* _Task directions_:
Print the listing below exactly, images excluded.

* _Data to examine_:
══════════════════════════════
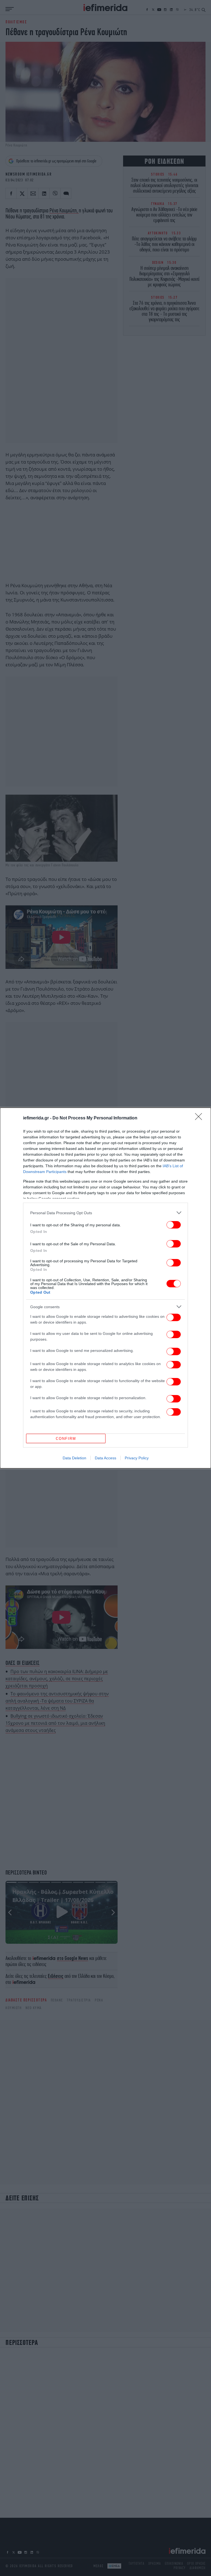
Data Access (105, 1458)
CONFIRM (66, 1439)
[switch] (173, 1225)
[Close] (200, 1118)
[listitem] (105, 1213)
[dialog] (105, 1288)
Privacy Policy (137, 1458)
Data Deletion (74, 1458)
══════════════════════════════
* _Exercise solution_:
Data Access (105, 1458)
CONFIRM (66, 1439)
[switch] (173, 1225)
[Close] (200, 1118)
[listitem] (105, 1213)
[dialog] (105, 1288)
Privacy Policy (137, 1458)
Data Deletion (74, 1458)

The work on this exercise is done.